According to Alan Blyth, Arroyo's most admired recordings are complete opera albums of the roles of Hélène in I vespri siciliani (RCA), Amelia in Un ballo in maschera (HMV), Leonora in La forza del destino (HMV), and the tile role in Aïda (HMV). Her Aida recording was recorded live at La Scala in 1972 with conductor Claudio Abbado. Many of the roles she performed on stage were never recorded completely; but individual arias or excerpts from her parts in Andrea Chenier, Don Carlos, Macbeth, Madama Butterfly, and La Gioconda were recorded. A radio broadcast recording made in Russia of La forza del destino also exists in master copies.

Arroyo recorded both Donna Elvira and Donna Anna on two separate opera recordings of Don Giovanni; singing Elvira under Karl Böhm for Deutsche Grammophon and Donna Anna under Colin Davis for Philips Records. In 1969 she made a complete opera recording of the role of Valentine in Les Huguenots (RCA); notably the first commercial recording of the opera which also featured Joan Sutherland. In 1981 she recorded the role of Santuzza in Cavalleria rusticana.

Outside of opera, Arroyo made recordings of several oratorios and other works from the concert literature. For Sony Records she recorded Rossini's Stabat mater with the New York Philharmonic (NYP) and Thomas Schippers; Beethoven's Missa solemnis with the Philadelphia Orchestra and conductor Eugene Ormandy (1967); Beethoven's Ninth Symphony with the NYP and Leonard Bernstein (1970); and Verdi's Requiem with the London Symphony Orchestra and Bernstein (1970).

For Deutsche Grammophon she made recordings of Mahler's Eighth Symphony and Samson. For MCA Records she recorded Gabriel Fauré's Requiem, and for WERGO she recorded Stockhausen's Momente. Other recordings include Handel's Judas Maccabeus, and 20th-century music, including Schoenberg's Gurre-Lieder (with the Danish State Radio Orchestra), and the African Oratorio by Carlo Franci (1994).

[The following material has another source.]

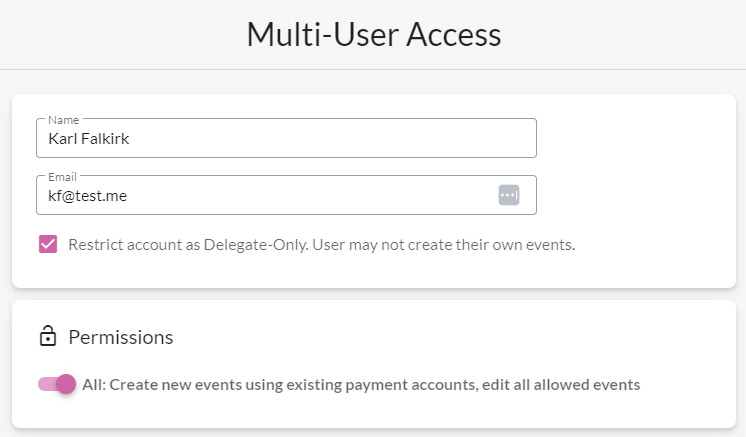The height and width of the screenshot is (437, 746).
Task: Click the "Restrict account as Delegate-Only" label text
Action: [x=188, y=244]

As her fame grew she became a recognizable figure in American culture through many appearances on national television broadcasts. In 1964 she performed on national network television for a concert with the CBS Symphony Orchestra and conductor Alfredo Antonini in the episode "Feliz Borinquen" on the program CBS Repertoire Workshop. In 1970 she performed on the National Educational Television program Fanfare with the Los Angeles Philharmonic and Zubin Mehta in Beethoven's Symphony No. 9

Arroyo portrayed herself in a 1975 episode of The Odd Couple titled "Your Mother Wears Army Boots". The episode featured her performing an aria from Il trovatore and the popular song "For Once in My Life". She also recorded the role of Bess in Porgy and Bess with Ingvar Wixell as Porgy for a Swedish television broadcast in the 1970s, and made 20 appearances with Johnny Carson on The Tonight Show.

==Honors==
In 1976, Arroyo was appointed by President Gerald Ford to the National Council of the Arts in Washington, D.C. In 1981 she was awarded an honorary doctorate by the City University of New York. In 1985 she was inducted into the Academy of Vocal Arts's Hall of Fame for Great American Opera Singers

Arroyo was elected a fellow of the American Academy of Arts and Sciences in 2002. She was a recipient of a 2010 Opera Honors Award from the National Endowment for the Arts. In 2020, she received an induction into the American Classical Music Hall of Fame.